In 2014, Mike Brown was murdered by Ferguson police officer Darren Wilson. It was a guttural response to be with our people, our family — in support of the brave and courageous community of Ferguson and St. Louis as they were being brutalized by law enforcement, criticized by media, tear gassed, and pepper sprayed night after night. Darnell Moore and Patrisse Cullors organized a national ride during Labor Day weekend that year. We called it the Black Life Matters Ride. In 15 days, we developed a plan of action to head to the occupied territory to support our brothers and sisters. Over 600 people gathered. We made two commitments: to support the team on the ground in St. Louis, and to go back home and do the work there.
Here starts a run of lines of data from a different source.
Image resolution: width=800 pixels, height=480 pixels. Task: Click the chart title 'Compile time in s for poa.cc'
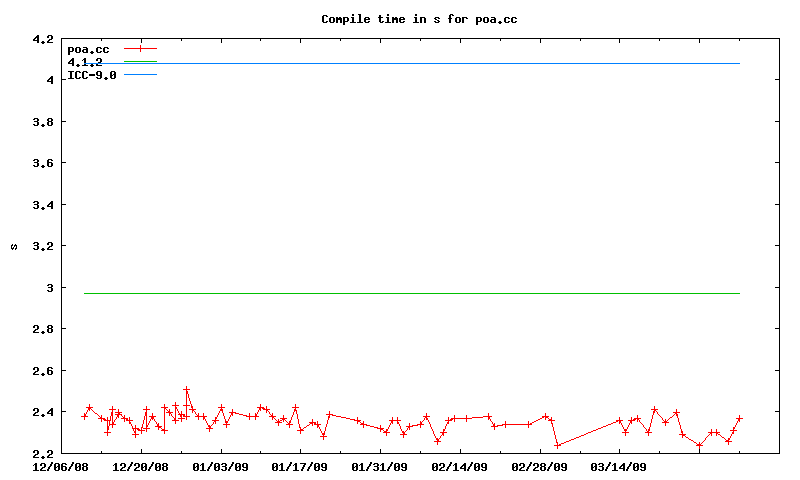[x=418, y=19]
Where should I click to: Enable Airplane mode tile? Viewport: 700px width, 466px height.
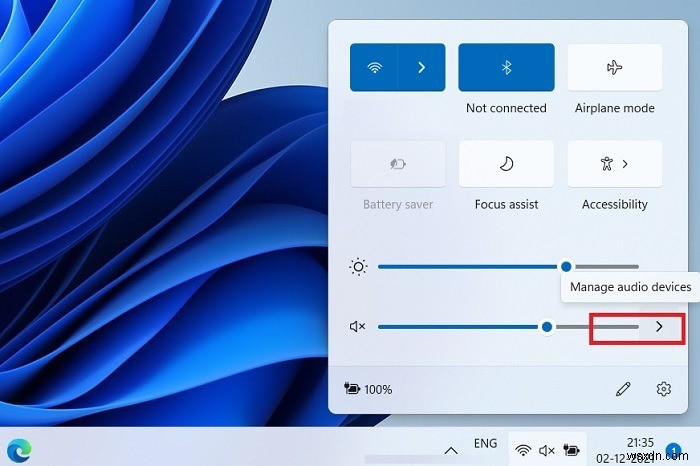point(615,67)
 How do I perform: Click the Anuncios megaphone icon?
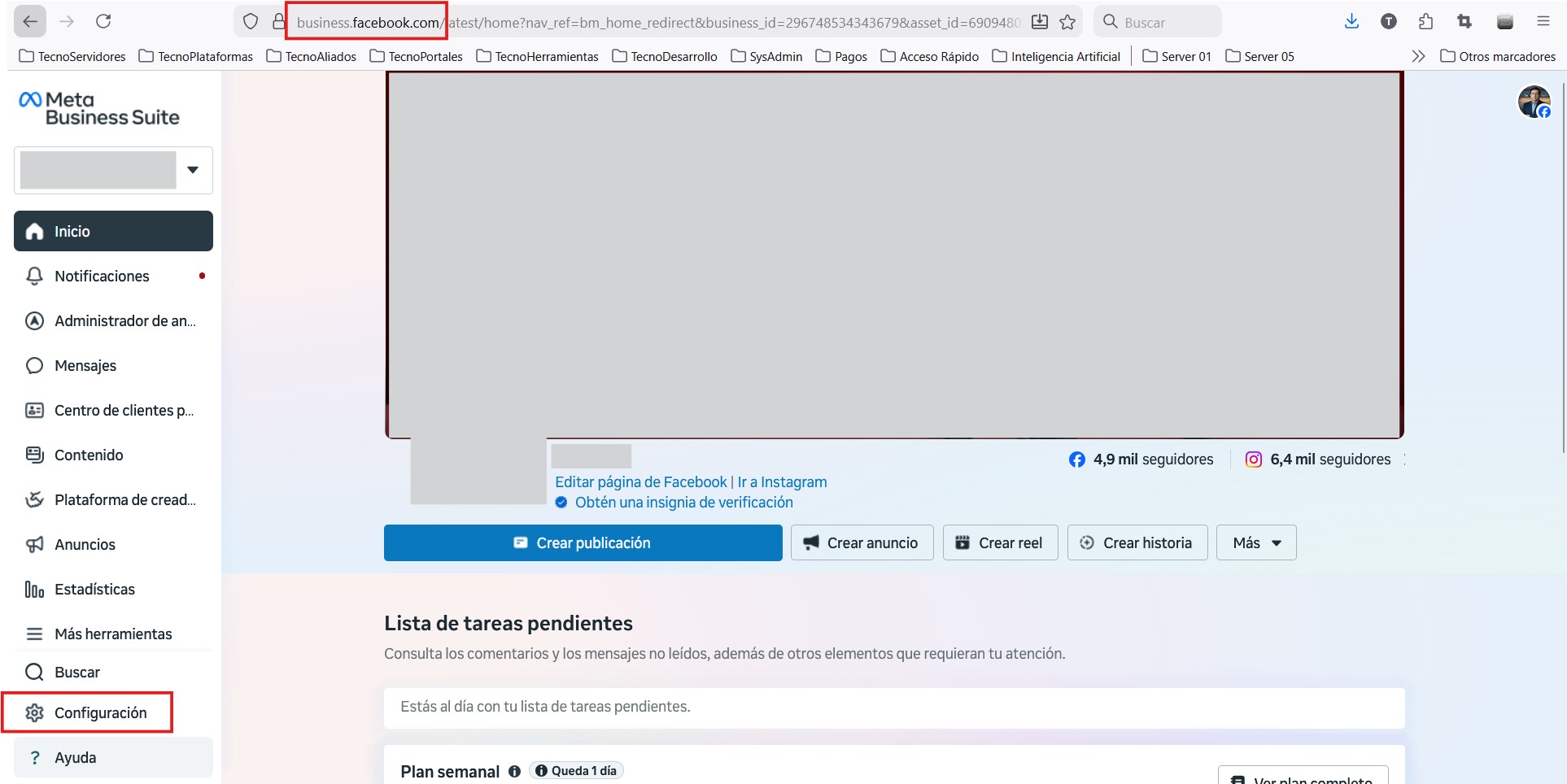tap(34, 545)
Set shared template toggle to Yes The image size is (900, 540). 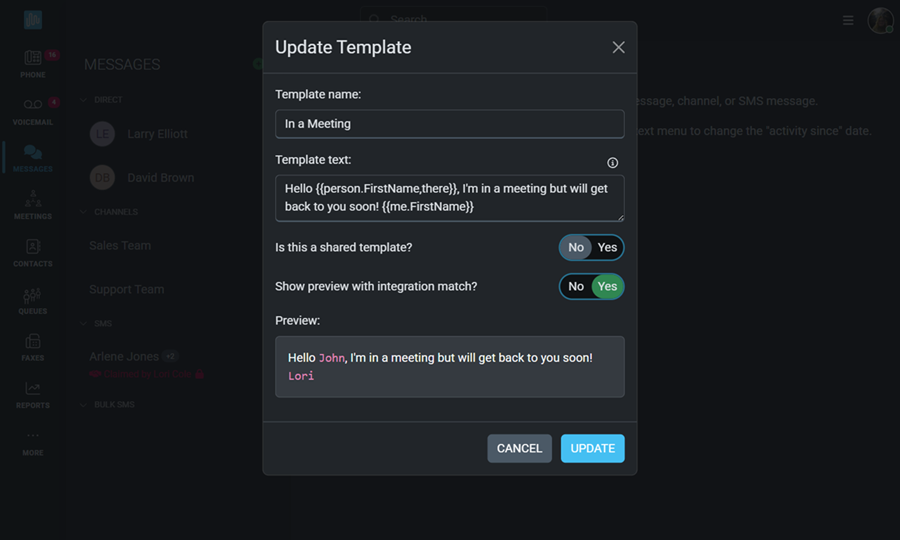click(x=608, y=248)
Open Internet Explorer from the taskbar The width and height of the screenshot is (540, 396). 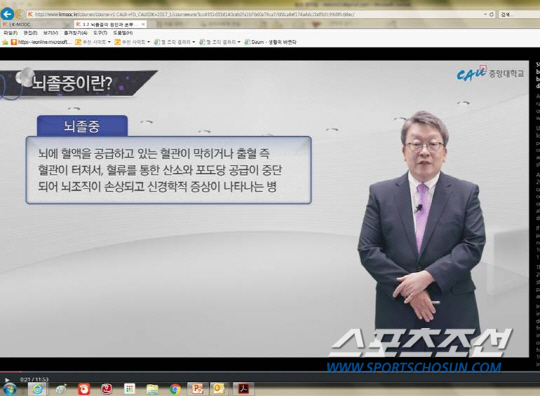[x=37, y=389]
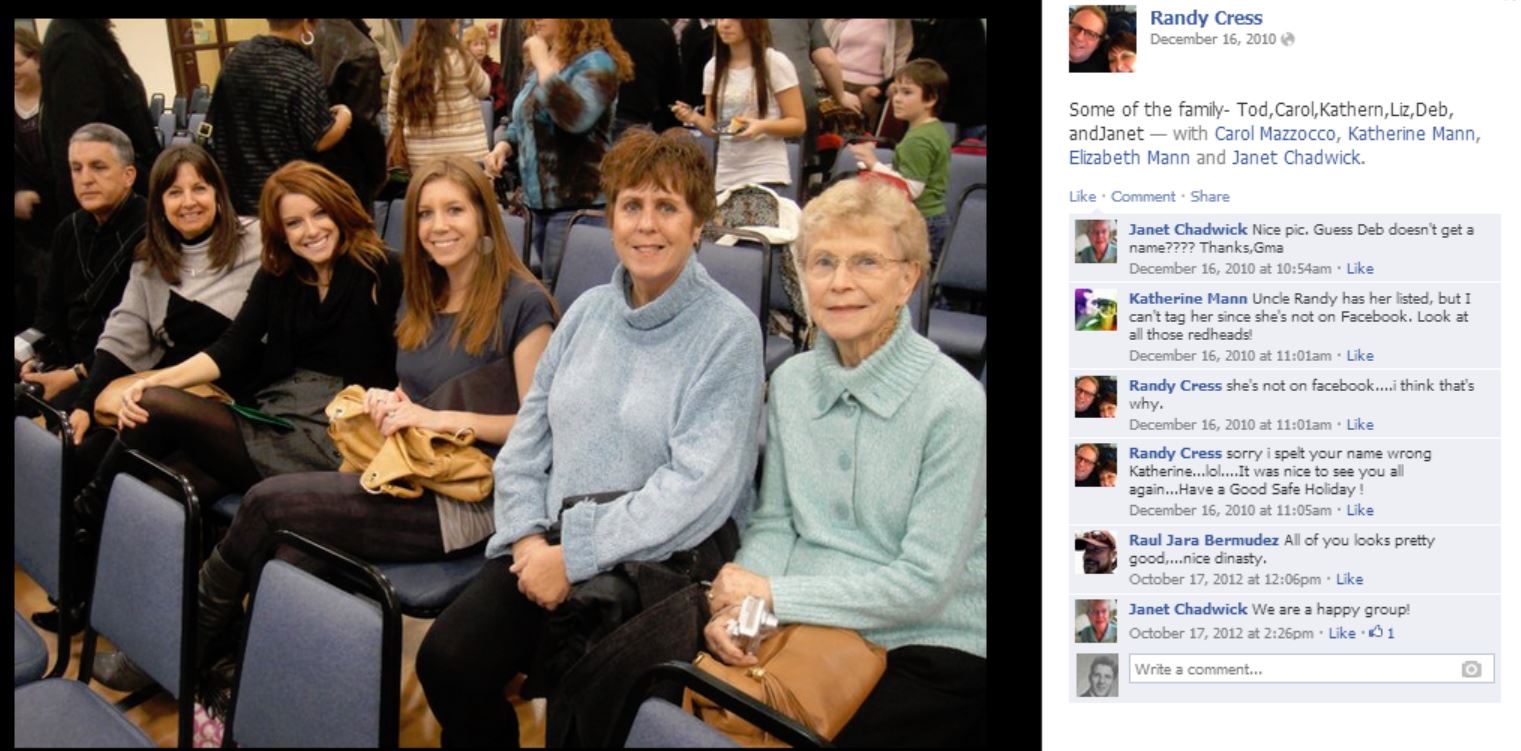Click Comment link below post caption
The height and width of the screenshot is (751, 1521).
tap(1143, 196)
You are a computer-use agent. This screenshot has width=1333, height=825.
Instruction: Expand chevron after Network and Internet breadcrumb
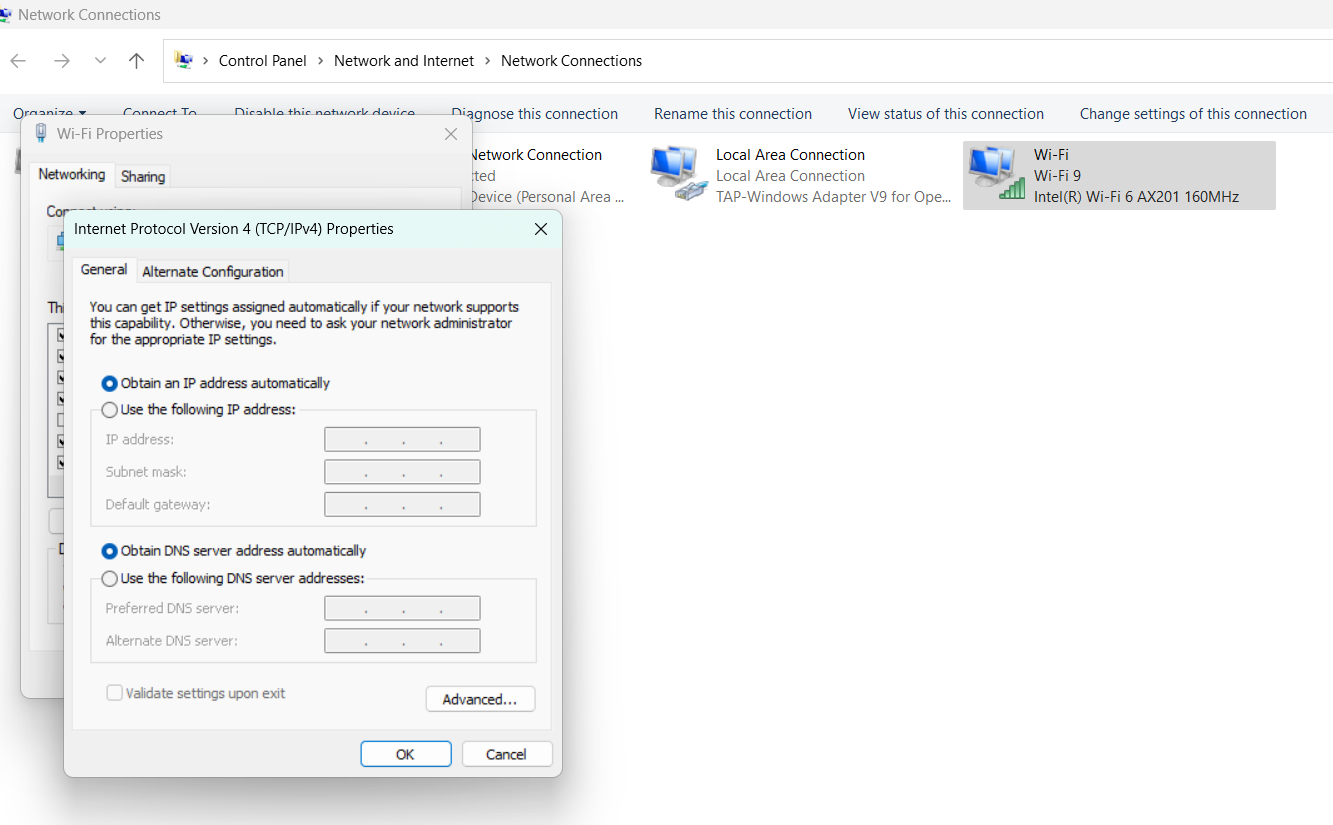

We understood Ferguson was not an aberration, but in fact, a clear point of reference for what was happening to Black communities everywhere.

When it was time for us to leave, inspired by our friends in Ferguson, organizers from 18 different cities went back home and developed Black Lives Matter chapters in their communities and towns — broadening the political will and movement building reach catalyzed by the #BlackLivesMatter project and the work on the ground in Ferguson.

It became clear that we needed to continue organizing and building Black power across the country. People were hungry to galvanize their communities to end state-sanctioned violence against Black people, the way Ferguson organizers and allies were doing. Soon we created the Black Lives Matter Global Network infrastructure. It is adaptive and decentralized, with a set of guiding principles. Our goal is to support the development of new Black leaders, as well as create a network where Black people feel empowered to determine our destinies in our communities.

The Black Lives Matter Global Network would not be recognized worldwide if it weren’t for the folks in St. Louis and Ferguson who put their bodies on the line day in and day out, and who continue to show up for Black lives.”

The print says “#BLACKLIVESMATTER” in the background; the largest type says “HOLD SPACE”, and the smaller type says “In 2013, three radical Black organizers — Alicia Garza, Patrisse Cullors, and Opal Tometi — created a Black-centered political will and movement building project called #BlackLivesMatter.” which is a quote from blacklivesmatter.com/herstory. The smallest type is the photo credit: “Photo credits, top to bottom: Alicia Garza, Citizen University, 2016; Patrisse Cullors (May 2015) and Opal Tometi (August 2015), The Laura Flanders Show” and the project credit and artist’s website and the creative commons license.